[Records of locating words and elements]
+--
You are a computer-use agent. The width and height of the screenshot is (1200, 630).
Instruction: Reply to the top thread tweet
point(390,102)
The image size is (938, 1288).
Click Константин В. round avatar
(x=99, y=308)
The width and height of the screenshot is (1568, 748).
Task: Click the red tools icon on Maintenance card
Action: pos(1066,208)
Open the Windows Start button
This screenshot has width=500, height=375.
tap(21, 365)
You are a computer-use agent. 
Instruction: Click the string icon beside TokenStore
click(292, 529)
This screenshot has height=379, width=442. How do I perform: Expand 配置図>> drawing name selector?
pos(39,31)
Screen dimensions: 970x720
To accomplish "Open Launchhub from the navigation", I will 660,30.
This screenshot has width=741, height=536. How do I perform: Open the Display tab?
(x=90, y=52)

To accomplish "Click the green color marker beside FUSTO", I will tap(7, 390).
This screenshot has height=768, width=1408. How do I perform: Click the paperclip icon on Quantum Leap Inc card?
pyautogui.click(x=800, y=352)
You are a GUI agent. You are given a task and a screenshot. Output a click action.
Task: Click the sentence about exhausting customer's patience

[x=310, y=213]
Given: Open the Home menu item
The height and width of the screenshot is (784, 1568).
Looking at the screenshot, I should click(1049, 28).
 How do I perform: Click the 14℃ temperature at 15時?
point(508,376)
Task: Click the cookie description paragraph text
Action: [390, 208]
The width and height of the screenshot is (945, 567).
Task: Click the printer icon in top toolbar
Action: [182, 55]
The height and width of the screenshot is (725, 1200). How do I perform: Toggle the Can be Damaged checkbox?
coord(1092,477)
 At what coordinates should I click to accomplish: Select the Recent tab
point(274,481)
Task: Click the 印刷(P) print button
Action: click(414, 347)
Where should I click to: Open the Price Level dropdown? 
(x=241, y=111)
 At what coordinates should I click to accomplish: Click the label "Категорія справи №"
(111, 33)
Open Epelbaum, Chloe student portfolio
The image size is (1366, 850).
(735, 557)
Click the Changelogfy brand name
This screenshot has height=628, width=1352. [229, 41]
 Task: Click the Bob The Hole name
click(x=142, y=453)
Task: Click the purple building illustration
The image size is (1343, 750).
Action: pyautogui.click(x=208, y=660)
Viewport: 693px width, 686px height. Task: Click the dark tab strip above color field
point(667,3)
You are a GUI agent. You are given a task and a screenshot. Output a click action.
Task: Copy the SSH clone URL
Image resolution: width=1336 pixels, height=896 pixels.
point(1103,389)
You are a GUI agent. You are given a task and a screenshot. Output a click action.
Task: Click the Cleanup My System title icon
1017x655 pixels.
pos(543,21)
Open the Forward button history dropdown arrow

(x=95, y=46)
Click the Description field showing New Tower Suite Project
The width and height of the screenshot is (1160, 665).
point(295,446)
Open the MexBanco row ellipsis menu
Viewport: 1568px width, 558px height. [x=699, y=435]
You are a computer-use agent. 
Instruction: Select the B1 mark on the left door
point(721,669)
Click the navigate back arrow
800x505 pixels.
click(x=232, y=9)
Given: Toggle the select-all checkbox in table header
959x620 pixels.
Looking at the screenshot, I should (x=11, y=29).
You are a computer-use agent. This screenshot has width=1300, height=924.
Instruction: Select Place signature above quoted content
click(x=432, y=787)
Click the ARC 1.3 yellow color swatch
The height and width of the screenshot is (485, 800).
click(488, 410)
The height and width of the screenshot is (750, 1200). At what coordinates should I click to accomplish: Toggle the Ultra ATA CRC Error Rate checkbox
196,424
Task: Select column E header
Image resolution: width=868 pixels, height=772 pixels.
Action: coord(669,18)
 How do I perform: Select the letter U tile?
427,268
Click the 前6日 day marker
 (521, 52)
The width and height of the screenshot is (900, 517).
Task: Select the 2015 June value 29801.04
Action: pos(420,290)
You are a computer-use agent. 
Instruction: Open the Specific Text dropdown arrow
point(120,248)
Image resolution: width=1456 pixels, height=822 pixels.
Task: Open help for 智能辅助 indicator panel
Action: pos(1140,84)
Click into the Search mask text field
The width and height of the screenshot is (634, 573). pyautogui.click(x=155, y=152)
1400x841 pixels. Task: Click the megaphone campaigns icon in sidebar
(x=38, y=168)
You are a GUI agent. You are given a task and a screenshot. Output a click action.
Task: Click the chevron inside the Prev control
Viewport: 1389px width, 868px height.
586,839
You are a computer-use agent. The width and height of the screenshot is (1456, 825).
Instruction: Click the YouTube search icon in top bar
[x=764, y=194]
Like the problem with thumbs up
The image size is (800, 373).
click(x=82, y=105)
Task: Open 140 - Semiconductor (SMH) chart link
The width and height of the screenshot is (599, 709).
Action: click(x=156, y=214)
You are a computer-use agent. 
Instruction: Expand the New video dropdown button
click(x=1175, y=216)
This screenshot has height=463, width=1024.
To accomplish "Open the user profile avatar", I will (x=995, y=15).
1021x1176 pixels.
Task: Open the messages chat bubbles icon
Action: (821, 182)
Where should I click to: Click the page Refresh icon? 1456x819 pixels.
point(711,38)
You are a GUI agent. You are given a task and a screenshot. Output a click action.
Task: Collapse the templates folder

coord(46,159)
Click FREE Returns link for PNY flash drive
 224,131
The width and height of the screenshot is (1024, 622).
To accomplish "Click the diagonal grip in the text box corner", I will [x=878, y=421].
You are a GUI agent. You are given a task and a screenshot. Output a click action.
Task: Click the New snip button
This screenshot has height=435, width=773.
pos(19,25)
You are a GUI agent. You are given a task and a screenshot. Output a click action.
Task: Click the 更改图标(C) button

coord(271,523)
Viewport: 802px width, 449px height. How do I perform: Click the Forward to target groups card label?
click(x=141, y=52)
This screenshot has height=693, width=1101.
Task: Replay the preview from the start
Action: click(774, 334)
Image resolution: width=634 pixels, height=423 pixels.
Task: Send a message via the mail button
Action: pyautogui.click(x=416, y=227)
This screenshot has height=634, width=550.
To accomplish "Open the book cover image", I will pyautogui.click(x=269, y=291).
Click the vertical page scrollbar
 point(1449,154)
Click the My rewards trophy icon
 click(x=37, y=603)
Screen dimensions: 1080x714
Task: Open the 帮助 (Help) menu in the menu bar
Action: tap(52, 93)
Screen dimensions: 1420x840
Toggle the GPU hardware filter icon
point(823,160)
+--
• [WHAT TO DO]: Reproduce all of the data above line for line, changing nothing.

• [ANSWER IN FULL]:
You are a computer-use agent. The width and height of the screenshot is (1200, 630).
Instruction: Reply to the top thread tweet
point(390,102)
The image size is (938, 1288).
Click Константин В. round avatar
(x=99, y=308)
The width and height of the screenshot is (1568, 748).
Task: Click the red tools icon on Maintenance card
Action: pos(1066,208)
Open the Windows Start button
This screenshot has width=500, height=375.
tap(21, 365)
You are a computer-use agent. 
Instruction: Click the string icon beside TokenStore
click(292, 529)
This screenshot has height=379, width=442. How do I perform: Expand 配置図>> drawing name selector?
pos(39,31)
Screen dimensions: 970x720
To accomplish "Open Launchhub from the navigation", I will 660,30.
This screenshot has width=741, height=536. How do I perform: Open the Display tab?
(x=90, y=52)

To accomplish "Click the green color marker beside FUSTO", I will tap(7, 390).
This screenshot has height=768, width=1408. How do I perform: Click the paperclip icon on Quantum Leap Inc card?
pyautogui.click(x=800, y=352)
You are a GUI agent. You are given a task and a screenshot. Output a click action.
Task: Click the sentence about exhausting customer's patience

[x=310, y=213]
Given: Open the Home menu item
The height and width of the screenshot is (784, 1568).
Looking at the screenshot, I should click(1049, 28).
 How do I perform: Click the 14℃ temperature at 15時?
point(508,376)
Task: Click the cookie description paragraph text
Action: [390, 208]
The width and height of the screenshot is (945, 567).
Task: Click the printer icon in top toolbar
Action: [182, 55]
The height and width of the screenshot is (725, 1200). How do I perform: Toggle the Can be Damaged checkbox?
coord(1092,477)
 At what coordinates should I click to accomplish: Select the Recent tab
point(274,481)
Task: Click the 印刷(P) print button
Action: click(414, 347)
Where should I click to: Open the Price Level dropdown? 
(x=241, y=111)
 At what coordinates should I click to accomplish: Click the label "Категорія справи №"
(111, 33)
Open Epelbaum, Chloe student portfolio
The image size is (1366, 850).
(735, 557)
Click the Changelogfy brand name
This screenshot has height=628, width=1352. [229, 41]
 Task: Click the Bob The Hole name
click(x=142, y=453)
Task: Click the purple building illustration
The image size is (1343, 750).
Action: pyautogui.click(x=208, y=660)
Viewport: 693px width, 686px height. Task: Click the dark tab strip above color field
point(667,3)
You are a GUI agent. You are given a task and a screenshot. Output a click action.
Task: Copy the SSH clone URL
Image resolution: width=1336 pixels, height=896 pixels.
point(1103,389)
You are a GUI agent. You are given a task and a screenshot. Output a click action.
Task: Click the Cleanup My System title icon
1017x655 pixels.
pos(543,21)
Open the Forward button history dropdown arrow

(x=95, y=46)
Click the Description field showing New Tower Suite Project
The width and height of the screenshot is (1160, 665).
point(295,446)
Open the MexBanco row ellipsis menu
Viewport: 1568px width, 558px height. [x=699, y=435]
You are a computer-use agent. 
Instruction: Select the B1 mark on the left door
point(721,669)
Click the navigate back arrow
800x505 pixels.
click(x=232, y=9)
Given: Toggle the select-all checkbox in table header
959x620 pixels.
Looking at the screenshot, I should (x=11, y=29).
You are a computer-use agent. This screenshot has width=1300, height=924.
Instruction: Select Place signature above quoted content
click(x=432, y=787)
Click the ARC 1.3 yellow color swatch
The height and width of the screenshot is (485, 800).
click(488, 410)
The height and width of the screenshot is (750, 1200). At what coordinates should I click to accomplish: Toggle the Ultra ATA CRC Error Rate checkbox
196,424
Task: Select column E header
Image resolution: width=868 pixels, height=772 pixels.
Action: coord(669,18)
 How do I perform: Select the letter U tile?
427,268
Click the 前6日 day marker
 (521, 52)
The width and height of the screenshot is (900, 517).
Task: Select the 2015 June value 29801.04
Action: pos(420,290)
You are a computer-use agent. 
Instruction: Open the Specific Text dropdown arrow
point(120,248)
Image resolution: width=1456 pixels, height=822 pixels.
Task: Open help for 智能辅助 indicator panel
Action: pos(1140,84)
Click into the Search mask text field
The width and height of the screenshot is (634, 573). pyautogui.click(x=155, y=152)
1400x841 pixels. Task: Click the megaphone campaigns icon in sidebar
(x=38, y=168)
You are a GUI agent. You are given a task and a screenshot. Output a click action.
Task: Click the chevron inside the Prev control
Viewport: 1389px width, 868px height.
586,839
You are a computer-use agent. The width and height of the screenshot is (1456, 825).
Instruction: Click the YouTube search icon in top bar
[x=764, y=194]
Like the problem with thumbs up
The image size is (800, 373).
click(x=82, y=105)
Task: Open 140 - Semiconductor (SMH) chart link
The width and height of the screenshot is (599, 709).
Action: click(x=156, y=214)
You are a computer-use agent. 
Instruction: Expand the New video dropdown button
click(x=1175, y=216)
This screenshot has height=463, width=1024.
To accomplish "Open the user profile avatar", I will (x=995, y=15).
1021x1176 pixels.
Task: Open the messages chat bubbles icon
Action: (821, 182)
Where should I click to: Click the page Refresh icon? 1456x819 pixels.
point(711,38)
You are a GUI agent. You are given a task and a screenshot. Output a click action.
Task: Collapse the templates folder

coord(46,159)
Click FREE Returns link for PNY flash drive
 224,131
The width and height of the screenshot is (1024, 622).
To accomplish "Click the diagonal grip in the text box corner", I will [x=878, y=421].
You are a GUI agent. You are given a task and a screenshot. Output a click action.
Task: Click the New snip button
This screenshot has height=435, width=773.
pos(19,25)
You are a GUI agent. You are given a task and a screenshot. Output a click action.
Task: Click the 更改图标(C) button

coord(271,523)
Viewport: 802px width, 449px height. How do I perform: Click the Forward to target groups card label?
click(x=141, y=52)
This screenshot has height=693, width=1101.
Task: Replay the preview from the start
Action: click(774, 334)
Image resolution: width=634 pixels, height=423 pixels.
Task: Send a message via the mail button
Action: pyautogui.click(x=416, y=227)
This screenshot has height=634, width=550.
To accomplish "Open the book cover image", I will pyautogui.click(x=269, y=291).
Click the vertical page scrollbar
 point(1449,154)
Click the My rewards trophy icon
 click(x=37, y=603)
Screen dimensions: 1080x714
Task: Open the 帮助 (Help) menu in the menu bar
Action: tap(52, 93)
Screen dimensions: 1420x840
Toggle the GPU hardware filter icon
point(823,160)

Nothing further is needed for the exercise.